[Collection entries]

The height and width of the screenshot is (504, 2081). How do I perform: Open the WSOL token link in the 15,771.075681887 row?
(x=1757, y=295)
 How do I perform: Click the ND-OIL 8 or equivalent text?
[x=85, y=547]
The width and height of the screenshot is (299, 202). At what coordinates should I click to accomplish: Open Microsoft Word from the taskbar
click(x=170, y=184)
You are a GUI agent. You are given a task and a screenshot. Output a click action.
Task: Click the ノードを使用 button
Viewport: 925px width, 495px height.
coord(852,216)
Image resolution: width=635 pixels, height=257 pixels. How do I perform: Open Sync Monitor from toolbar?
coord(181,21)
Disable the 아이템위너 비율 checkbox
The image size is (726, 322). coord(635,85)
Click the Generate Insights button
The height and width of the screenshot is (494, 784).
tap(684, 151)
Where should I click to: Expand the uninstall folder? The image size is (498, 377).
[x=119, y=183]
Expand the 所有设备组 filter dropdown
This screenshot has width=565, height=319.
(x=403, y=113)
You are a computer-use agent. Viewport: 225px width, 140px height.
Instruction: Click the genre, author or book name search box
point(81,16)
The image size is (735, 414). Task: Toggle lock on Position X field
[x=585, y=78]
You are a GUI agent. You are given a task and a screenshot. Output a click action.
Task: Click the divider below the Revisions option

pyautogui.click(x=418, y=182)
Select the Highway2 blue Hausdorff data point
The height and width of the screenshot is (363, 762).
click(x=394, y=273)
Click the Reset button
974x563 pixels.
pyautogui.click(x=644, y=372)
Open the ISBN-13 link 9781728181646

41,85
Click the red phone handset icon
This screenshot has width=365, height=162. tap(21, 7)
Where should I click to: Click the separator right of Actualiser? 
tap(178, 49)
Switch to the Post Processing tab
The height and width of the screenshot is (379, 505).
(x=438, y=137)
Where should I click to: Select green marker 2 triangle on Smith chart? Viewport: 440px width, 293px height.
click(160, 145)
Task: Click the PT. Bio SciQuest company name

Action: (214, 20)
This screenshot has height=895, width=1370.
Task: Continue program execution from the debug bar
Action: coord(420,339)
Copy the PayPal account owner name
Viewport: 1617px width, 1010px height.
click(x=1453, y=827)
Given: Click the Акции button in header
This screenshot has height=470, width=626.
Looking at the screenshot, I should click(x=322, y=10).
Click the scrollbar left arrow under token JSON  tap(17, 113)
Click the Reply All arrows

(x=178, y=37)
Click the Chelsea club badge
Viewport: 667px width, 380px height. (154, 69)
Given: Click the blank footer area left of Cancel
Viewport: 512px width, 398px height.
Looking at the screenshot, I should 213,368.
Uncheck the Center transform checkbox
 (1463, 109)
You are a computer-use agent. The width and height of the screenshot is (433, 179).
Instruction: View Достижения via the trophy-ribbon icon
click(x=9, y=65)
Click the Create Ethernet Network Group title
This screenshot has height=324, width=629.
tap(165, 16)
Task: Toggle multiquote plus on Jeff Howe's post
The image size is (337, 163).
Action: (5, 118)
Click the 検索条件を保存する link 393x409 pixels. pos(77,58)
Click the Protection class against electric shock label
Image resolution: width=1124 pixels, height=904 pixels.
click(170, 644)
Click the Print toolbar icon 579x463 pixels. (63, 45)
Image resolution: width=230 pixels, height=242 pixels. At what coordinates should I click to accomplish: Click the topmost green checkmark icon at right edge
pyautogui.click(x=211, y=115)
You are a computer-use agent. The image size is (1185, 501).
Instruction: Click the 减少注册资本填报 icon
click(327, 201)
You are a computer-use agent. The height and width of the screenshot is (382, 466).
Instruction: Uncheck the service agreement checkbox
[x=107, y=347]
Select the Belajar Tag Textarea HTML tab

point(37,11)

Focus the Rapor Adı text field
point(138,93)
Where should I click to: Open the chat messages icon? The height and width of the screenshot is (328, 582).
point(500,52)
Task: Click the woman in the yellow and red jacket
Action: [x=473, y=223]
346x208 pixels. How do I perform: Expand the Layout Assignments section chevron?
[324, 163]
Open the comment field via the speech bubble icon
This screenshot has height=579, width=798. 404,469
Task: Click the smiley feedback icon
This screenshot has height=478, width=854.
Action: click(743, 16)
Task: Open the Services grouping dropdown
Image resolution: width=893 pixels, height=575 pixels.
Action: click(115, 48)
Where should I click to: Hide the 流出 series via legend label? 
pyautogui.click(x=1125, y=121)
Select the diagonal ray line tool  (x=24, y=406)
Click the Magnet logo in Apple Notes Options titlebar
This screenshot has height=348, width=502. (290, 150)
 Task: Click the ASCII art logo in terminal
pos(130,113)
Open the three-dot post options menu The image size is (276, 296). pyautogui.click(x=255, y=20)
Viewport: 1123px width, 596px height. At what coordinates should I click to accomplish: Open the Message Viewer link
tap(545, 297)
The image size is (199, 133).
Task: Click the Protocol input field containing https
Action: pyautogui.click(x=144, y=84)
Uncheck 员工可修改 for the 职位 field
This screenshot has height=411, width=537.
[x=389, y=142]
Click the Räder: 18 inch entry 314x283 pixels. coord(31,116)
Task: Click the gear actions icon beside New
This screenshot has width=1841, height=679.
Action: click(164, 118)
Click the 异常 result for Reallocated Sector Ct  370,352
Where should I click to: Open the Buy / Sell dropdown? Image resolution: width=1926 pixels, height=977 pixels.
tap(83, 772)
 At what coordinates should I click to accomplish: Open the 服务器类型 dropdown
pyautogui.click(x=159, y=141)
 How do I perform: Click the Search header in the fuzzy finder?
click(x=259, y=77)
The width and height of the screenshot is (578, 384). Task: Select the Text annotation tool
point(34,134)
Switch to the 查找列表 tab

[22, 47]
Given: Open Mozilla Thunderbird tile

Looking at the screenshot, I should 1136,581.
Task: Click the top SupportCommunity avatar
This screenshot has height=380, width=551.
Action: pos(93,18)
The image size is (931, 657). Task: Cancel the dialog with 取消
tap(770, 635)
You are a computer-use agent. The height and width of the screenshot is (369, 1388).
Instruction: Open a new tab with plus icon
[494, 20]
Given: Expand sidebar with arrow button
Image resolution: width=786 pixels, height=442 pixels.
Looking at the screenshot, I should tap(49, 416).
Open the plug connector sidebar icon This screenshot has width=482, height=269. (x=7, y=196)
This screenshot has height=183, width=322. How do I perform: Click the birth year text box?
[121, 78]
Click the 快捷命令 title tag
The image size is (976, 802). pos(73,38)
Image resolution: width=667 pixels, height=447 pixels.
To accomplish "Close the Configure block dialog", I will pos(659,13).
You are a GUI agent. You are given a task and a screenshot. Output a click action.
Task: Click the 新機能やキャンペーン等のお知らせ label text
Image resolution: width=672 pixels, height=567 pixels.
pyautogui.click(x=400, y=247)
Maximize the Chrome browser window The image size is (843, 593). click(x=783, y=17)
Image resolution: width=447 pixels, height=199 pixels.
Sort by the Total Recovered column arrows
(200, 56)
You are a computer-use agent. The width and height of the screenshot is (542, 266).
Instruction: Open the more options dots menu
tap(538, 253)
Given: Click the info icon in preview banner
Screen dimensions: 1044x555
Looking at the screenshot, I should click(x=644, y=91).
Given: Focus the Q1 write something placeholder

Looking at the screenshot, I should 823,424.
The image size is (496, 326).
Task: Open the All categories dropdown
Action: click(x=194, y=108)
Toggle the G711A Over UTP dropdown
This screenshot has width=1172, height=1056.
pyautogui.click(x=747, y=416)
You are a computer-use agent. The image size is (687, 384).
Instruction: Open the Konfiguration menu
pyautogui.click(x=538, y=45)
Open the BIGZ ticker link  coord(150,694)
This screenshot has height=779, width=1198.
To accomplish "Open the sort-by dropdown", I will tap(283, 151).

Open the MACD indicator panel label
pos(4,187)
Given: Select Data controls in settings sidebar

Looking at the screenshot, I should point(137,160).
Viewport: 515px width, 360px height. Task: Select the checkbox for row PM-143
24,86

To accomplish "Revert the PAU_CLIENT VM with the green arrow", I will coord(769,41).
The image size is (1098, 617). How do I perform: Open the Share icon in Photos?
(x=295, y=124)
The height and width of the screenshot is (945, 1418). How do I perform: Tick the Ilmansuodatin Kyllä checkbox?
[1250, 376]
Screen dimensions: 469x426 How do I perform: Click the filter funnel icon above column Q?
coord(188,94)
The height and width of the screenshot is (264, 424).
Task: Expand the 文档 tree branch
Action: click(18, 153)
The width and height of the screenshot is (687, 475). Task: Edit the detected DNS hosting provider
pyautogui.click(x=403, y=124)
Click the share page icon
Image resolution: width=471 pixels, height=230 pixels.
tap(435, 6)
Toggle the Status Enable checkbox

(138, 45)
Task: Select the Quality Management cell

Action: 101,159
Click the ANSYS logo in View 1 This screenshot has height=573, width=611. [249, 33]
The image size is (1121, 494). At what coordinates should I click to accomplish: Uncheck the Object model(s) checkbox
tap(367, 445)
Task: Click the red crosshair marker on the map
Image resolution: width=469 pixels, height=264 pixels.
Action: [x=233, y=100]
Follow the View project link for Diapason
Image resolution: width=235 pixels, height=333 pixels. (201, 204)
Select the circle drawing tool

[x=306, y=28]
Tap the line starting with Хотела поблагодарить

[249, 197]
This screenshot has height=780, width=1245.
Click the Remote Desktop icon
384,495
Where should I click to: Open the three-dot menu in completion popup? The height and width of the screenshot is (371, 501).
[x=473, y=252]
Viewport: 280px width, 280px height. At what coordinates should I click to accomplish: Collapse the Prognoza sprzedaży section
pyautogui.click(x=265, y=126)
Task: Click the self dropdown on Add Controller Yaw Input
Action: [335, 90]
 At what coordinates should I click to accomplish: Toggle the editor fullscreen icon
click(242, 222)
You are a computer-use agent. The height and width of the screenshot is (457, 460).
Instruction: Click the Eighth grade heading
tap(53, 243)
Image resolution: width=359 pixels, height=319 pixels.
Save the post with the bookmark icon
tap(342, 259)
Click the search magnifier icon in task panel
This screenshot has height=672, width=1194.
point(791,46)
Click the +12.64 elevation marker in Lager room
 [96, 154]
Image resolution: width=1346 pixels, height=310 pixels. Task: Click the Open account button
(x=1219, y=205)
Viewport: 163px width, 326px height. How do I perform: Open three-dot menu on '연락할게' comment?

§ PROBLEM REQUIREMENTS: Of the entries above, repeat exactly the lines from the line with "Click the red phone handset icon" through the line with "Given: Click the Акции button in header", both of them included.

§ RESULT OF THE TASK:
Click the red phone handset icon
This screenshot has width=365, height=162. tap(21, 7)
Where should I click to: Click the separator right of Actualiser? 
tap(178, 49)
Switch to the Post Processing tab
The height and width of the screenshot is (379, 505).
(x=438, y=137)
Where should I click to: Select green marker 2 triangle on Smith chart? Viewport: 440px width, 293px height.
click(160, 145)
Task: Click the PT. Bio SciQuest company name

Action: (214, 20)
This screenshot has height=895, width=1370.
Task: Continue program execution from the debug bar
Action: coord(420,339)
Copy the PayPal account owner name
Viewport: 1617px width, 1010px height.
click(x=1453, y=827)
Given: Click the Акции button in header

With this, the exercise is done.